This spring, the pro-Israel campus group Students Supporting Israel (SSI) resumed its annual Palestinian Apartheid Week, which mirrors the Israeli Apartheid Week, a campaign in support of the anti-Israel BDS (boycott, divest, sanctions) movement.
At New York University, SSI student leaders set up camp in the same room as an anti-Israel student campaign, placing an “End Jew Hatred” sign right alongside posters that condemned Israeli “occupation” and equated “Palestinian liberation [with] black liberation.” SSI posters included a quote from Mahmoud Abbas, the head of the Palestinian Authority, referring to “the dirty feet of the Jews”; images of Palestinian terror victims captioned “Their Lives = Palestinian Terrorist Salaries”; and “‘freedom fighters’ do not slaughter children in their sleep,” referring to the massacre of an Israeli Jewish family in 2011.

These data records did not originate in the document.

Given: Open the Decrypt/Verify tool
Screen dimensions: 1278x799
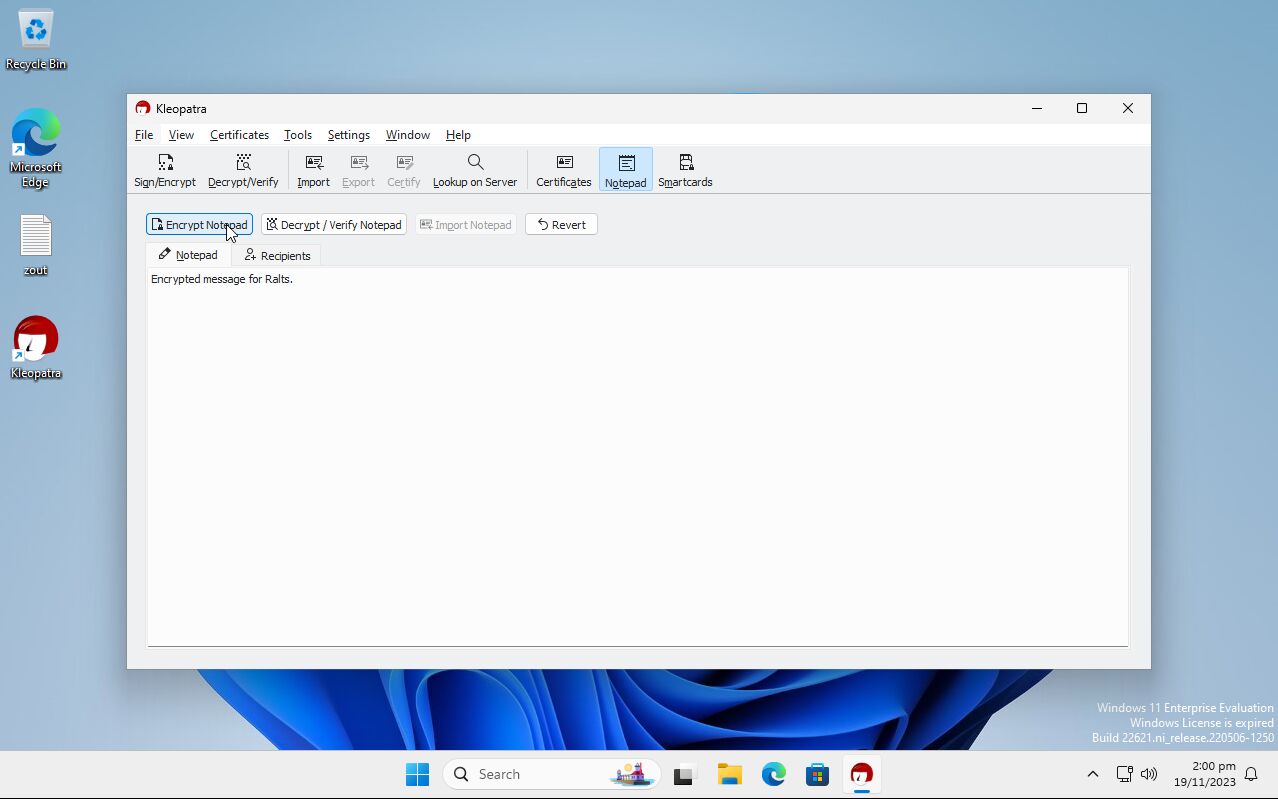Looking at the screenshot, I should click(x=242, y=169).
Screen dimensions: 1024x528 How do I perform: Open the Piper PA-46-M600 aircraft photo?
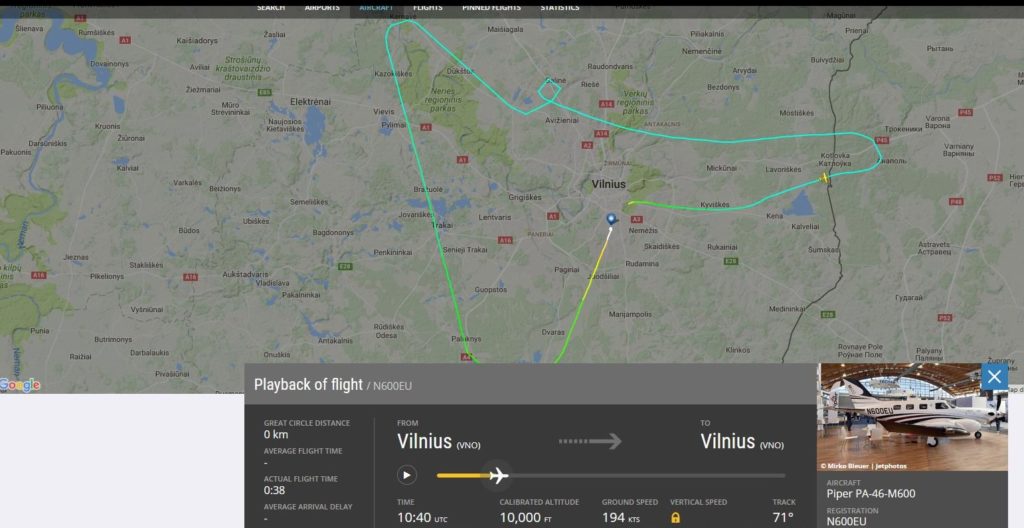click(x=912, y=417)
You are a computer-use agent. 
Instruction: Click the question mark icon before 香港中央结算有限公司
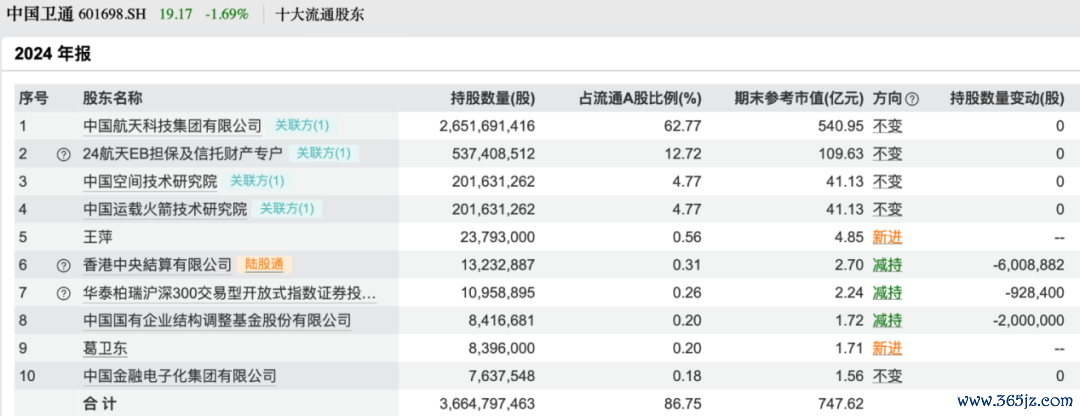pyautogui.click(x=63, y=265)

NYU’s campus has a long-standing history of anti-Israel activity, including the handing out of mock eviction notices to Jewish students by Students for Justice in Palestine.
At the University of Illinois Urbana-Champaign, an SSI chapter set up a table with messaging similar to that of NYU’s Palestinian Apartheid Week, along with a couple dozen Israeli flags. The campaign also took place at Florida Atlantic University, Texas A&M, UC Berkeley (also notoriously anti-Israel), and UCLA.
Within ten years, SSI has grown in membership and to over 50 chapters today, sponsoring a variety of creative forms of outreach — van campaigns, Jewish summer-camp collaborations, and an annual conference, to name a few. But Palestinian Apartheid Week is its boldest initiative yet, turning the tables on anti-Israel activists by exposing their hypocrisy and the horrors under which Palestinians live because of their own leadership.
Appealing to students’ democratic (and human) sensibilities, Palestinian Apartheid Week presents enemies of the Jewish State as antisemitic human-rights abusers. Shedding light on a basic truth, SSI activists can only hope that students stopping by the campaign tables reconsider their anti-Israel sympathies and what those sympathies really imply.